After two boatloads of Tamil migrants arrived off Victoria in 2009 and 2010, the federal government promised to crack down on illegal immigrants and on human smugglers who prey on desperate people. There is no question that we must halt human smuggling by criminal gangs bent only on profit, but in its eagerness, the government risks criminalizing both the desperate and those who want to help them for humanitarian reasons.
The judgment released Monday was in a case against four of the men on the MV Ocean Lady, which arrived off the B.C. coast in the fall of 2009. The four were charged under Section 117 of the Immigration and Refugee Protection Act. The law, which dates back to 2002, defines human smugglers as those who “knowingly organize, induce, aid or abet” someone to enter Canada without a visa, passport or other required documents.
Those who bring in 10 or more people can be fined $1 million and imprisoned for life.
The defence argued, and Justice Arne Silverman agreed, that the law is too broad. It says nothing about smuggling people for profit, so it could apply to family members who help their relatives or to humanitarian workers.
The government lawyers argued that that would never happen because part of Section 117 requires that all charges be approved in advance by the federal attorney general. The government’s policy and international agreements state that those who help migrants for humanitarian reasons are not to be charged.
But that leaves the protection of family members and humanitarian workers up to the attorney general, rather the security of the law, which is not sufficient. Just ask aid worker Janet Hinshaw-Thomas.
Hinshaw-Thomas, the American founder and director of Prime Ecumenical Commitment to Refugees, was charged under the act in 2007 when she brought a group of Haitian asylum-seekers to the Canada-U.S. border. When she told Canadian border officials she collected a $250 fee to cover the group’s costs, she was charged — with the approval of then-attorney general Robert Nicholson.
Although the charges were later stayed after a public outcry, it was clear that the requirement for ministerial approval was not a guarantee against abuse.
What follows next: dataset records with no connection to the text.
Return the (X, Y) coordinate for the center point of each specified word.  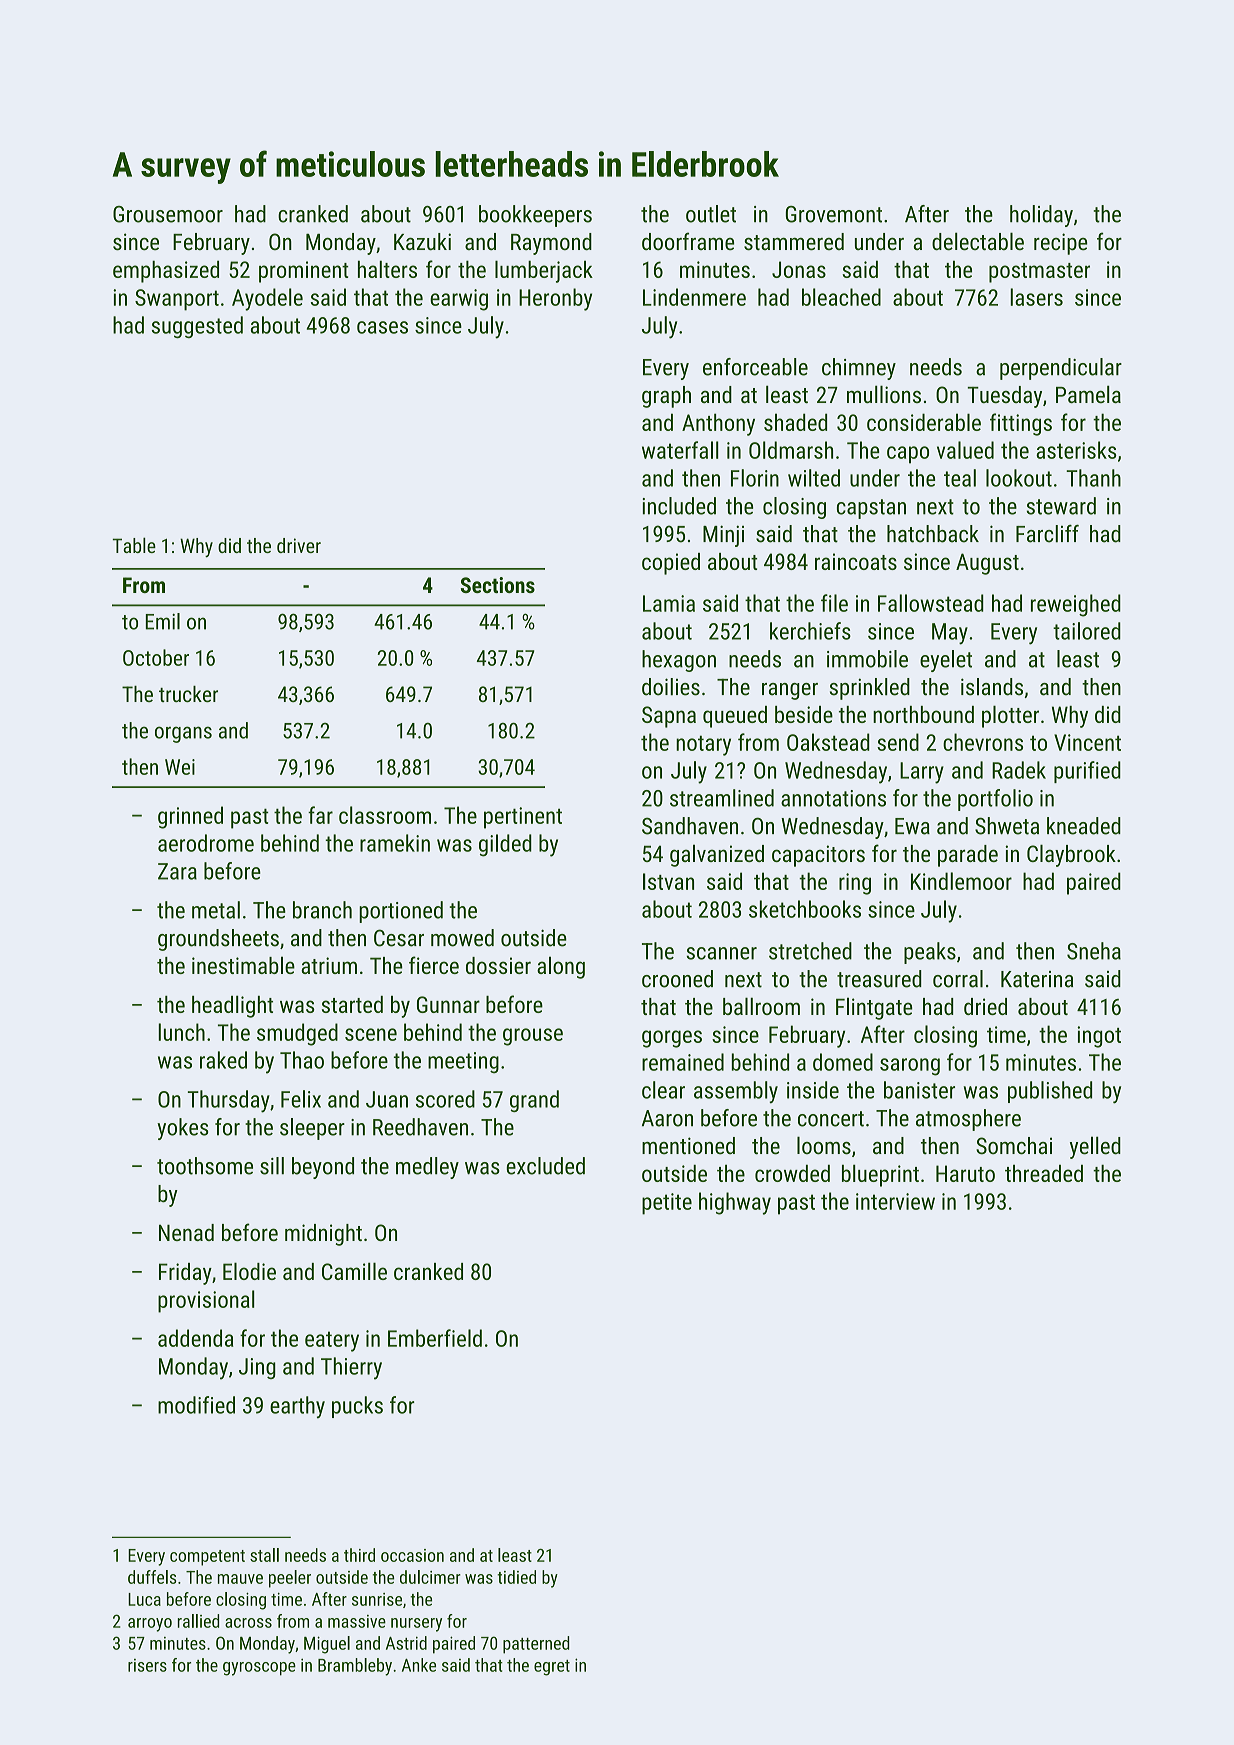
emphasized (166, 271)
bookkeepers (535, 216)
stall (264, 1555)
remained (683, 1062)
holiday (1041, 216)
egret (552, 1668)
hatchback (933, 534)
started (352, 1004)
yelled (1095, 1148)
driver (299, 545)
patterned (536, 1645)
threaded (1044, 1173)
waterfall (680, 450)
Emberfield (435, 1338)
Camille (354, 1271)
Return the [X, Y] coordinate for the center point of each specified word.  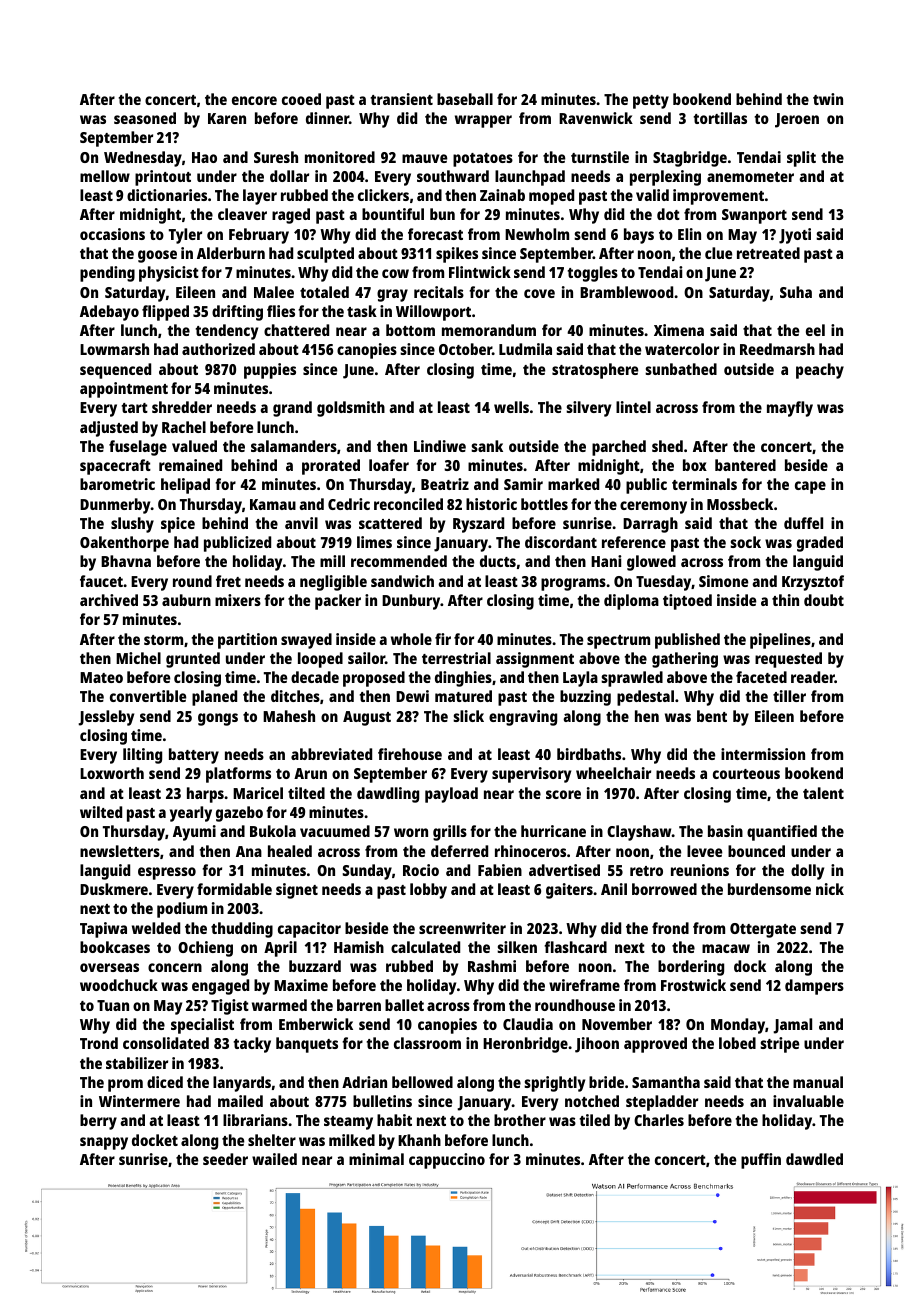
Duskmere [114, 889]
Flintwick [480, 272]
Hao [204, 157]
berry [98, 1122]
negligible [333, 583]
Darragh [650, 525]
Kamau [273, 504]
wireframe [584, 985]
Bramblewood [626, 292]
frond [670, 928]
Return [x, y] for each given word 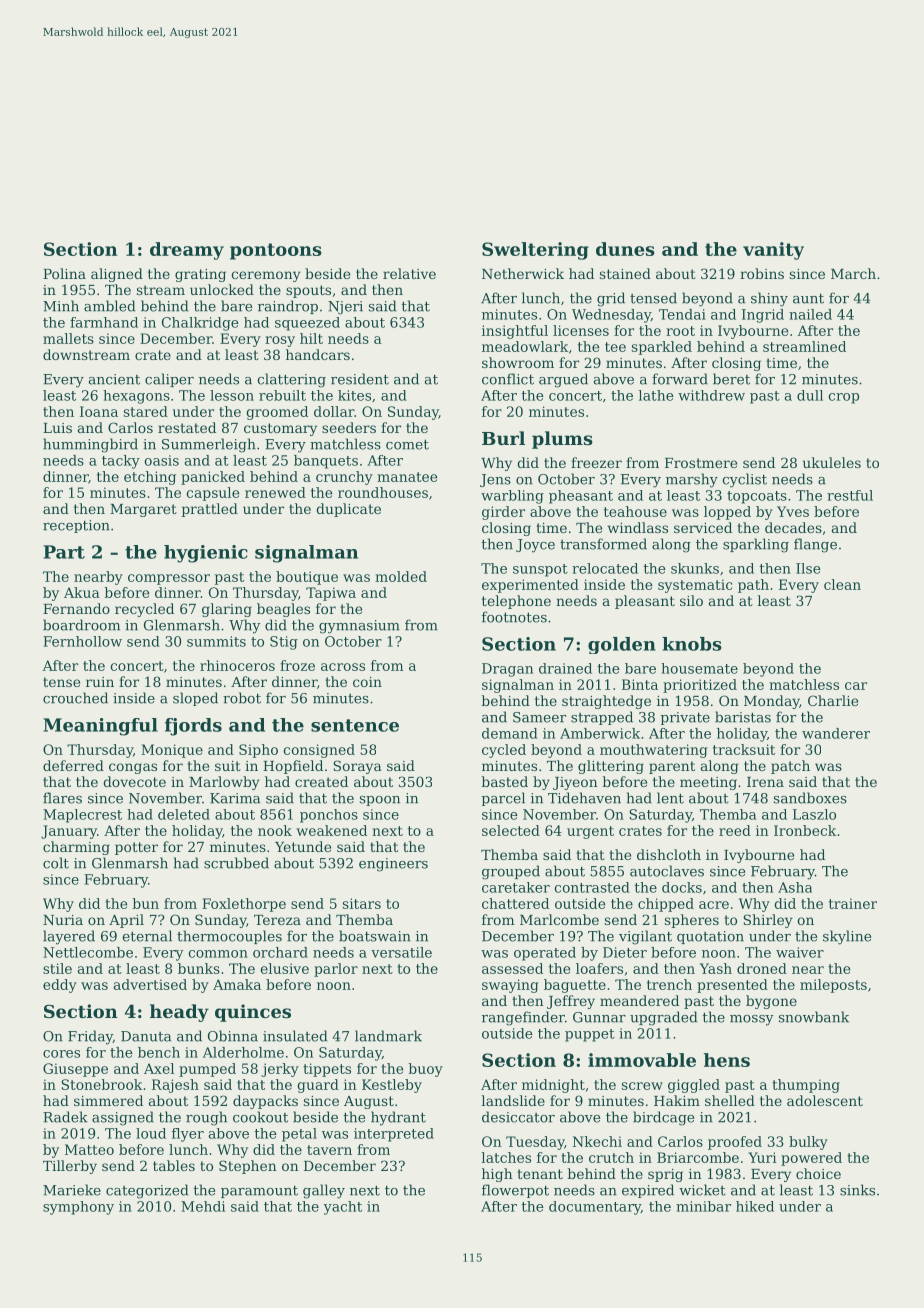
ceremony [266, 276]
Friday [90, 1037]
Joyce [535, 546]
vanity [773, 251]
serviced [703, 527]
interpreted [394, 1135]
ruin [100, 682]
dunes [625, 249]
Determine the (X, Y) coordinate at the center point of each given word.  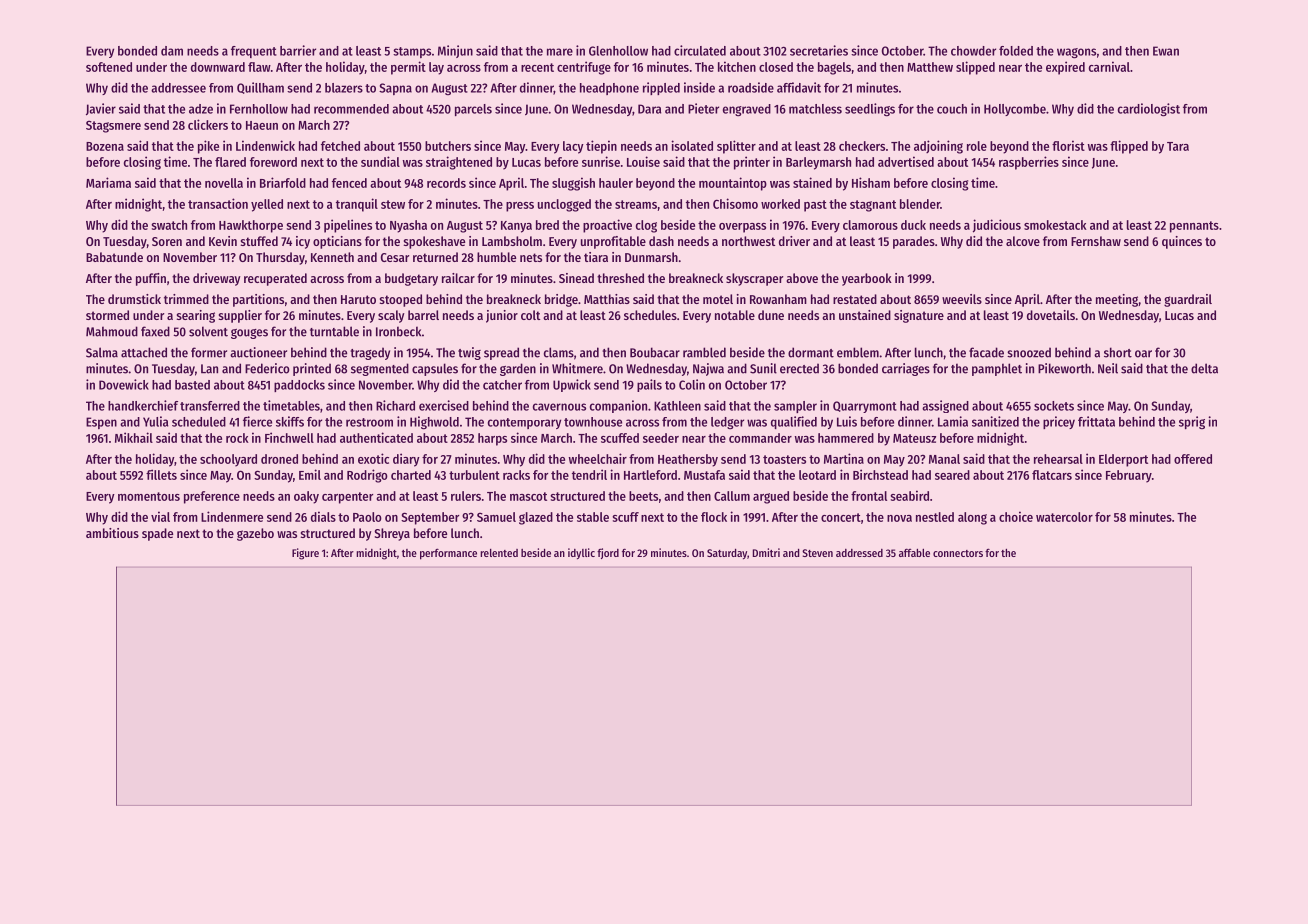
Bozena (105, 146)
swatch (169, 225)
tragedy (370, 353)
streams (636, 204)
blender (920, 204)
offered (1193, 459)
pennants (1194, 227)
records (446, 183)
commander (760, 438)
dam (172, 51)
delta (1204, 368)
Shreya (392, 534)
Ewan (1166, 51)
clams (559, 352)
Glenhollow (618, 51)
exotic (373, 458)
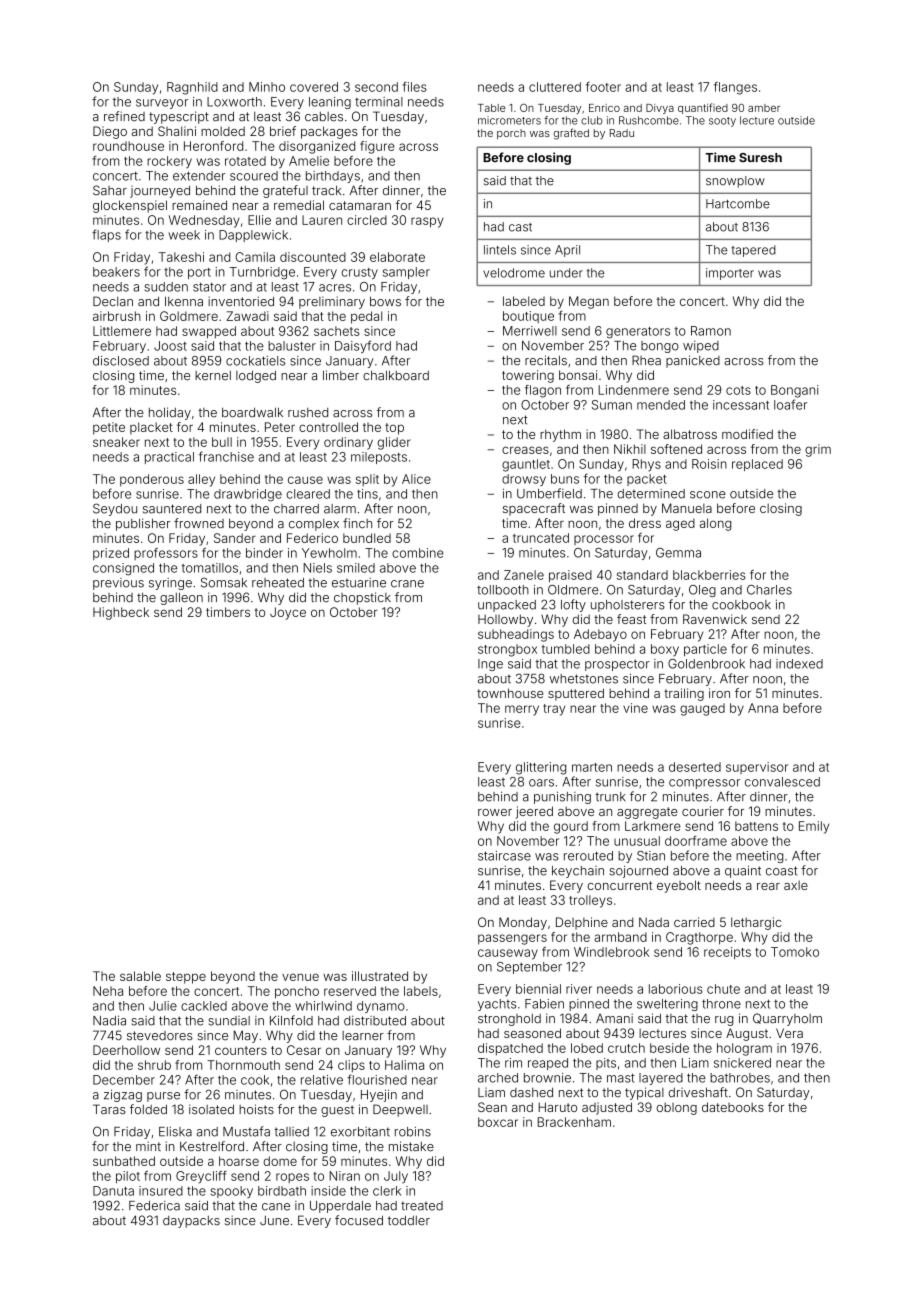 The height and width of the screenshot is (1314, 924). I want to click on raspy, so click(427, 222).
The judge in the Ocean Lady case ruled that Section 117 has “no force and effect” because it is too broad, and must be rewritten to be more specific about who is targeted. The ruling says nothing about the guilt or innocence of the four men.
Although that section of the act predates the Conservative government, the Crown’s attempts to defend it are part of its efforts to portray the Ocean Lady and Sun Sea as the first waves of a flood of seaborne migrants trying to enter Canada.
The government’s new, tougher laws, which came into effect in December, include holding migrants who come by ship in provincial jails. There is an unstated assumption that these people are not legitimate refugees, so it’s OK to treat them like criminals.
In fact, as the Times Colonist’s Katie DeRosa pointed out in her series last year, the 492 people on the Sun Sea were the equivalent of one week’s worth of refugee claims received by Canada. The vast majority of asylum-seekers arrive by plane.
The federal government is right to crack down on the criminals who smuggle people for profit, but in its efforts to be seen as acting on two notorious incidents, it risks subjecting people fleeing persecution to still more persecution.